Endoplasmic reticulum stress signaling modulates smooth muscle phenotypes

Metabolic syndrome is a major risk factor for atherosclerotic cardiovascular disease. Increased circulating free fatty acid (FFA) levels have been suggested to directly contribute to insulin resistance. Moreover, FFAs and changes in their contents have been shown to be associated with higher risks for cardiovascular disease. However, little is known regarding effects of FFA on vascular cells. Endoplasmic reticulum (ER), in which proteins are synthesized and folded, is increasingly regarded as a major site that responds to various stress, such as cellular energy levels, redox state, and hypoxia. We found that palmitate, a major free fatty acid in plasma, elicited ER stress markers including Bip, spliced XBP, and CHOP in cultured vascular smooth muscle cells (SMCs).
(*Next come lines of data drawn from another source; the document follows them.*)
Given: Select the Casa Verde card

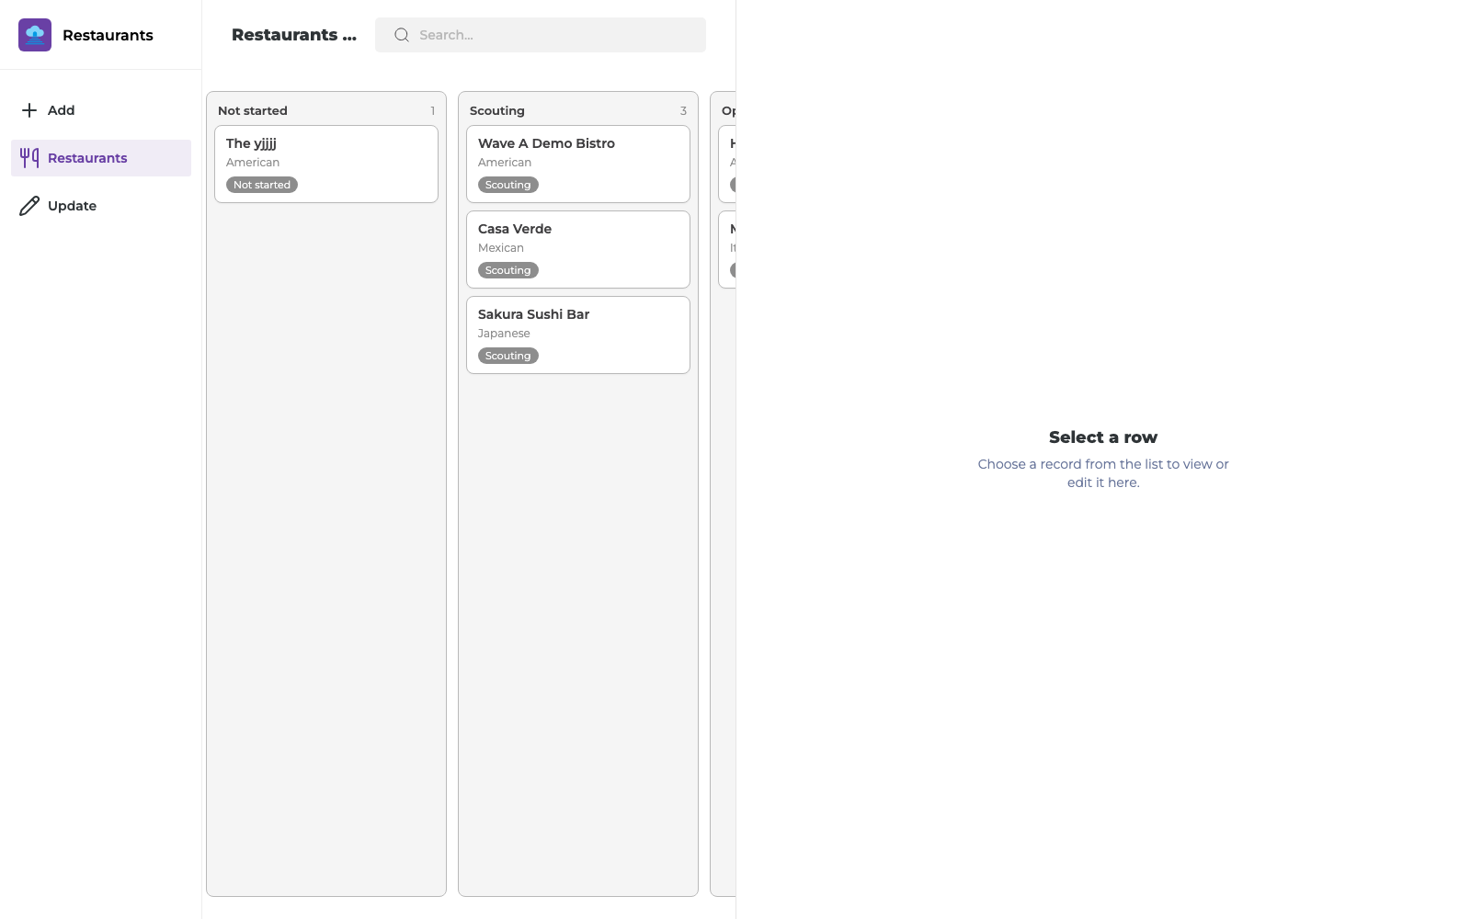Looking at the screenshot, I should (x=578, y=250).
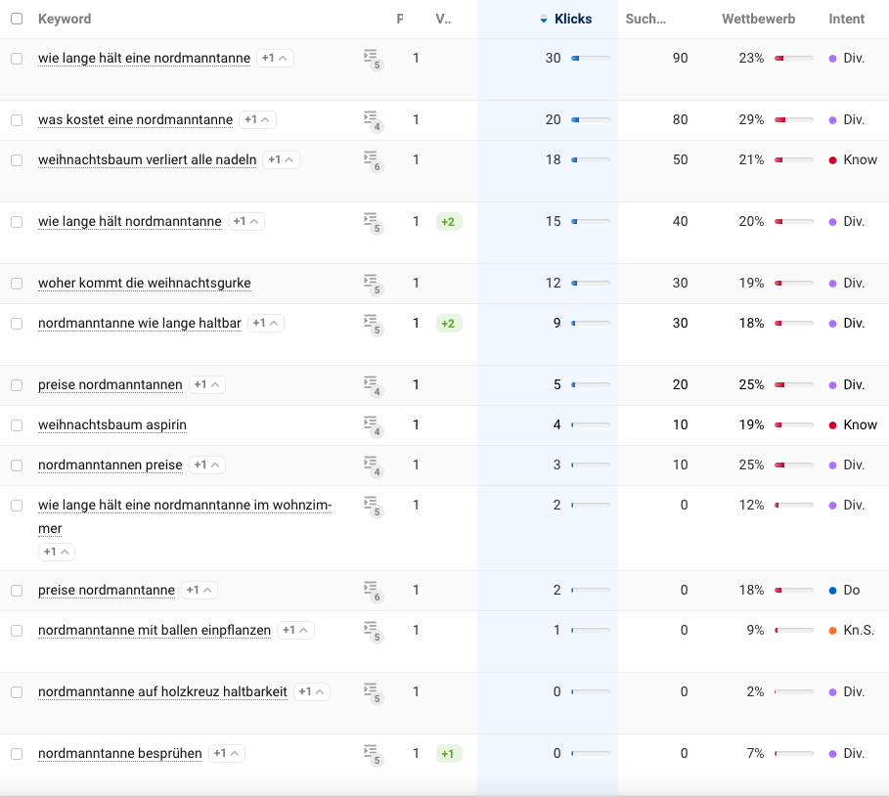Open keyword 'weihnachtsbaum verliert alle nadeln'
This screenshot has height=797, width=889.
(147, 160)
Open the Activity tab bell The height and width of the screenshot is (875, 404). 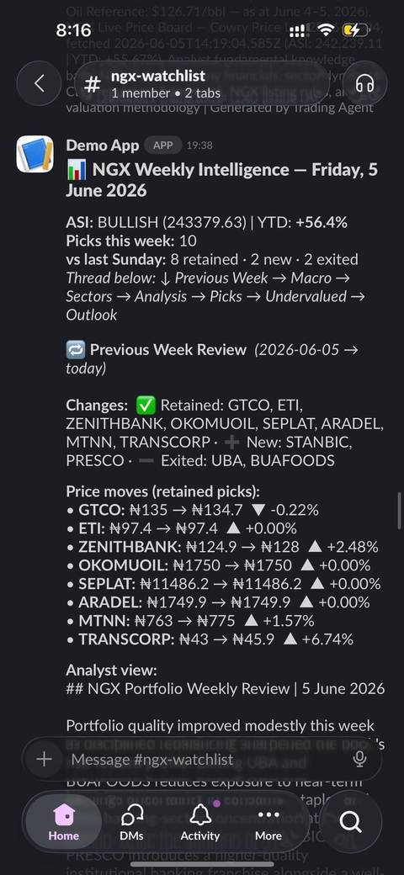(x=199, y=823)
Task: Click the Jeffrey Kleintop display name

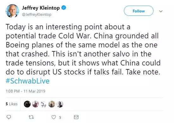Action: (x=41, y=8)
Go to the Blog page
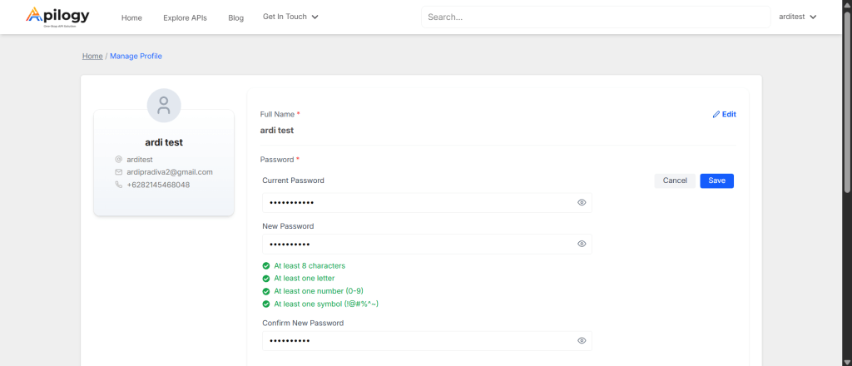The height and width of the screenshot is (366, 852). (x=235, y=17)
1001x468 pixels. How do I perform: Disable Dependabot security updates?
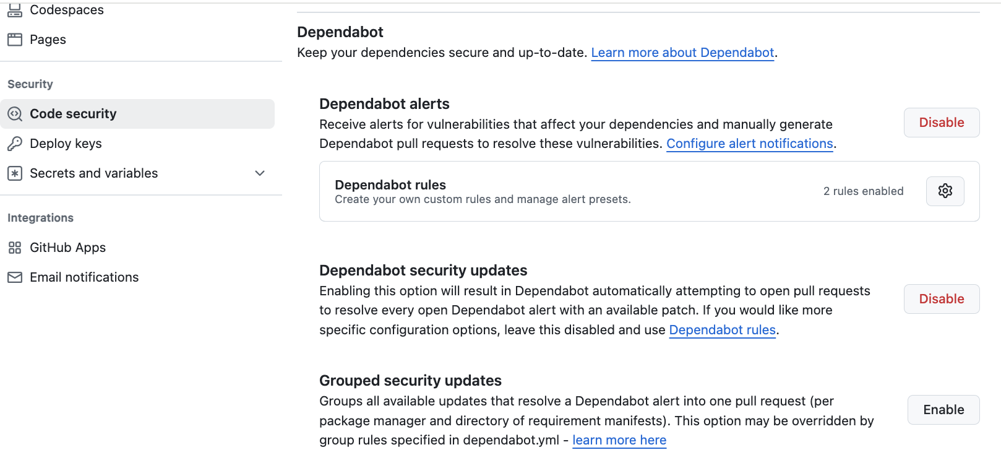point(941,298)

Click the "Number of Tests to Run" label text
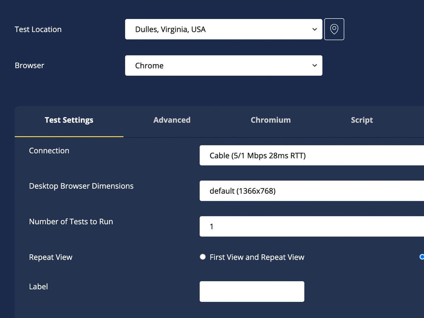coord(71,222)
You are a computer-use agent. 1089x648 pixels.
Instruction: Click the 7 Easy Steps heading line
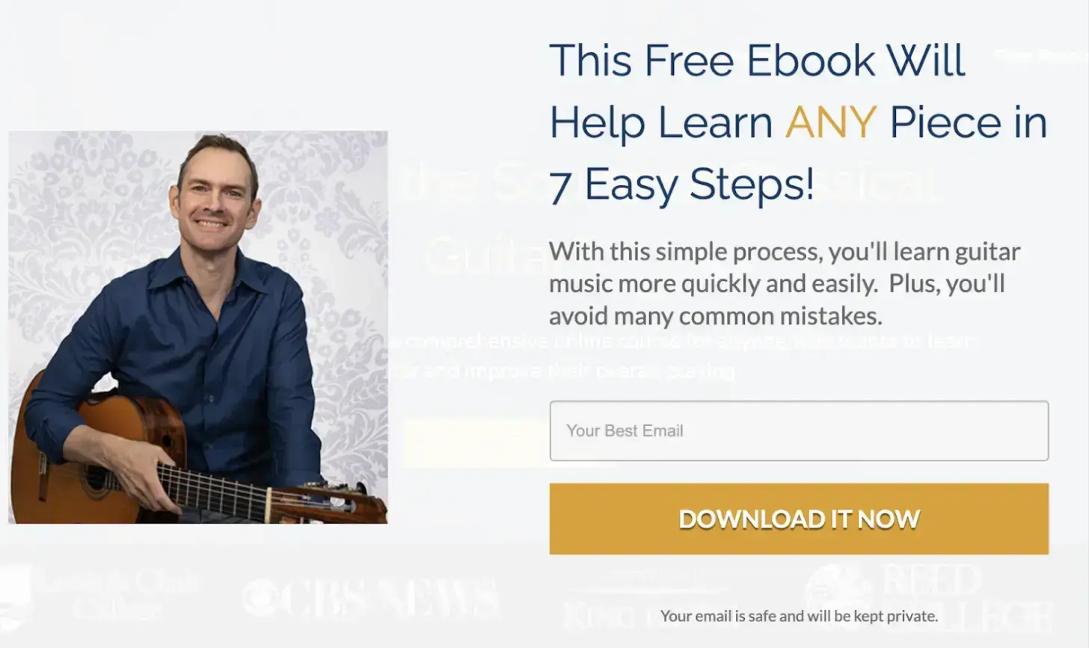[x=681, y=185]
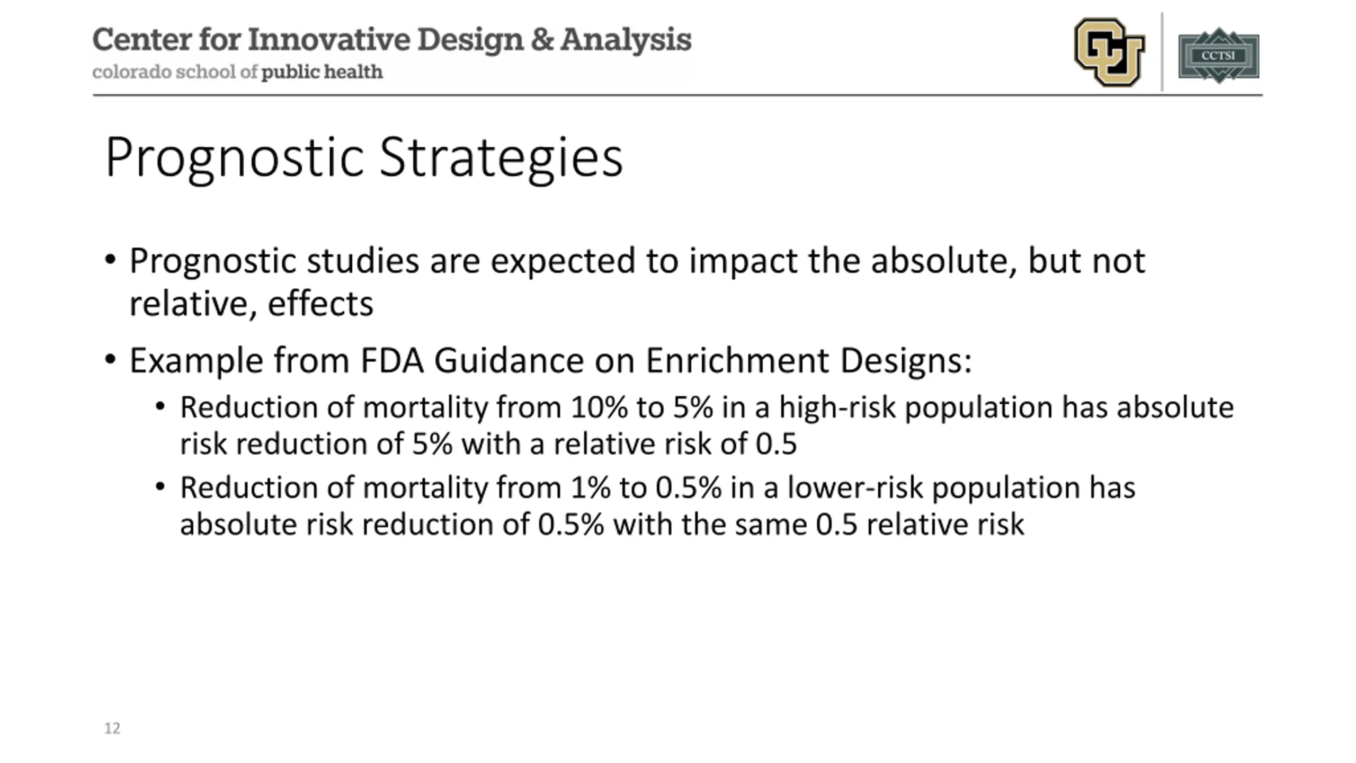Click the text "1% to 0.5%"
This screenshot has height=763, width=1356.
[x=646, y=487]
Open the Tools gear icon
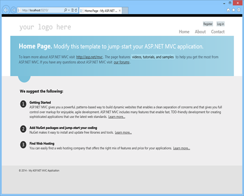Viewport: 244px width, 196px height. pos(239,10)
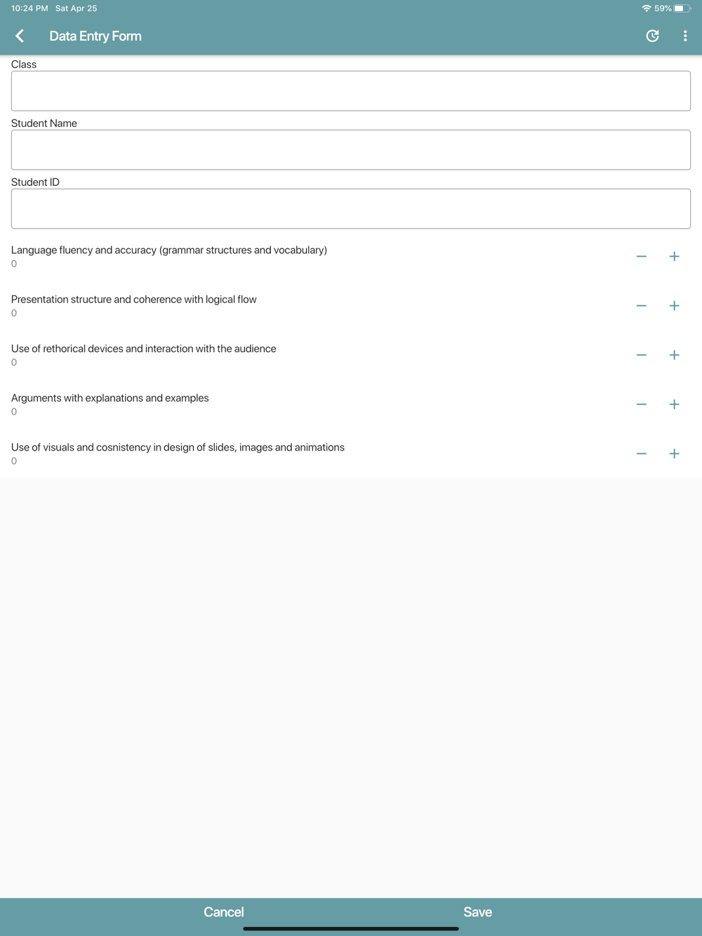Image resolution: width=702 pixels, height=936 pixels.
Task: Focus the Student Name input field
Action: coord(351,149)
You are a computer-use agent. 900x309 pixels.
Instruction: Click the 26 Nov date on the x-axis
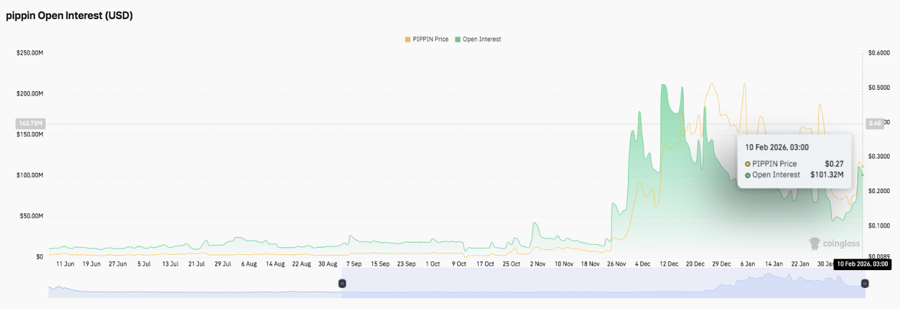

Moreover, infusion of palmitate induced ER stress response in aorta in mice. Palmitate treatment resulted in upregulation of KLF5, PDGF, MMP3, and MMP9, whose expression are characteristics to phenotypic modulated SMCs. The ER stress attenuator, tauroursodeoxycholate (TUDCA), suppressed ER stress response as well as the upregulation of the genes involved in phenotypic modulation. Taken together, palmitate induced phenotypic modulation and proinflammatory gene programs in SMCs. ER stress response signaling appears to play an important role in mediating proinflammatory signals in SMCs in metabolic syndrome.